Exercise:
The answer is to contain only the line containing "Given: Expand the" and the lines after it through the last one, each reproduced exactly as it appears below.

*** Supplied information ***

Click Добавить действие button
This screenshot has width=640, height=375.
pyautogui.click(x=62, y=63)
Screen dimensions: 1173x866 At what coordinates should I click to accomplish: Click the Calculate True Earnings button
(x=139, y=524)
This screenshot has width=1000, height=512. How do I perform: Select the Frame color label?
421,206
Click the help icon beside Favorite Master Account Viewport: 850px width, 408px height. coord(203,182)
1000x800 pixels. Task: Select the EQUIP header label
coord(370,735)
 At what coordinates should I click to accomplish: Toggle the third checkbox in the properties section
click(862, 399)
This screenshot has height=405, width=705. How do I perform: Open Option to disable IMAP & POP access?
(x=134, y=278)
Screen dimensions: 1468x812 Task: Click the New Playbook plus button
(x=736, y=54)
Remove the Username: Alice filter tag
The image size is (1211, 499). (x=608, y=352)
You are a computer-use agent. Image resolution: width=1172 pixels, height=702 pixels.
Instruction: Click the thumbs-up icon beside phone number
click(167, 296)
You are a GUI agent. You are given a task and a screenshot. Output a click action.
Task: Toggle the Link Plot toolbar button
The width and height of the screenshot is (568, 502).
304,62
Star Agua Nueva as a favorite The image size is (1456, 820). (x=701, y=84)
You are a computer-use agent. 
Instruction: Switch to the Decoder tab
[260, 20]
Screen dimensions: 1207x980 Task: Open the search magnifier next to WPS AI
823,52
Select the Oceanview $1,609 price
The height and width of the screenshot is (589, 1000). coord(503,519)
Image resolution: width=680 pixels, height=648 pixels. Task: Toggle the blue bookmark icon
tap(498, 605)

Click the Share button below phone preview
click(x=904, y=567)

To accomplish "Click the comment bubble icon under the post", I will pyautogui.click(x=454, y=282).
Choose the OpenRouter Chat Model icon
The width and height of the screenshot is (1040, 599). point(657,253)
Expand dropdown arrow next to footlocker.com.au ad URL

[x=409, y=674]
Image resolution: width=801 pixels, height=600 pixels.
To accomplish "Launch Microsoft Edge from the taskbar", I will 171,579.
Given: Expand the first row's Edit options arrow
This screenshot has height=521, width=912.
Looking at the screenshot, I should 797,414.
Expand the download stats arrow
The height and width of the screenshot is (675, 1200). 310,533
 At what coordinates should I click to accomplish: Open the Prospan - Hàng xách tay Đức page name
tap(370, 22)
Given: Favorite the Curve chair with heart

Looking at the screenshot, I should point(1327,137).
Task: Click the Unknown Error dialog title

***

Task result:
Given: Expand the first row's Edit options arrow
This screenshot has height=521, width=912.
Looking at the screenshot, I should 797,414.
Expand the download stats arrow
The height and width of the screenshot is (675, 1200). 310,533
 At what coordinates should I click to accomplish: Open the Prospan - Hàng xách tay Đức page name
tap(370, 22)
Given: Favorite the Curve chair with heart

Looking at the screenshot, I should point(1327,137).
Task: Click the Unknown Error dialog title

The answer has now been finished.